Exercise requirements: Copy each of the following lines word for word, with the same characters, spacing, and line breaks.
start
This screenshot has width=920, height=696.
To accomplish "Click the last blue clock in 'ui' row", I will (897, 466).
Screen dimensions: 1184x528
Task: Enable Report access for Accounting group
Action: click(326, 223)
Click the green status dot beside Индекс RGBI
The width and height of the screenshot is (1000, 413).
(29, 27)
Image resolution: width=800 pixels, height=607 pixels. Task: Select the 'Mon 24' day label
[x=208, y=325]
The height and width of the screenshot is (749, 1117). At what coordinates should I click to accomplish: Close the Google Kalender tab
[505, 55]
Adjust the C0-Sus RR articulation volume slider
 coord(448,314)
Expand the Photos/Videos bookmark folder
end
Task solution:
This screenshot has width=920, height=696.
To accomplish "Click the last blue clock in 'ui' row", I will (897, 466).
Screen dimensions: 1184x528
Task: Enable Report access for Accounting group
Action: click(326, 223)
Click the green status dot beside Индекс RGBI
The width and height of the screenshot is (1000, 413).
(29, 27)
Image resolution: width=800 pixels, height=607 pixels. Task: Select the 'Mon 24' day label
[x=208, y=325]
The height and width of the screenshot is (749, 1117). At what coordinates should I click to accomplish: Close the Google Kalender tab
[505, 55]
Adjust the C0-Sus RR articulation volume slider
 coord(448,314)
Expand the Photos/Videos bookmark folder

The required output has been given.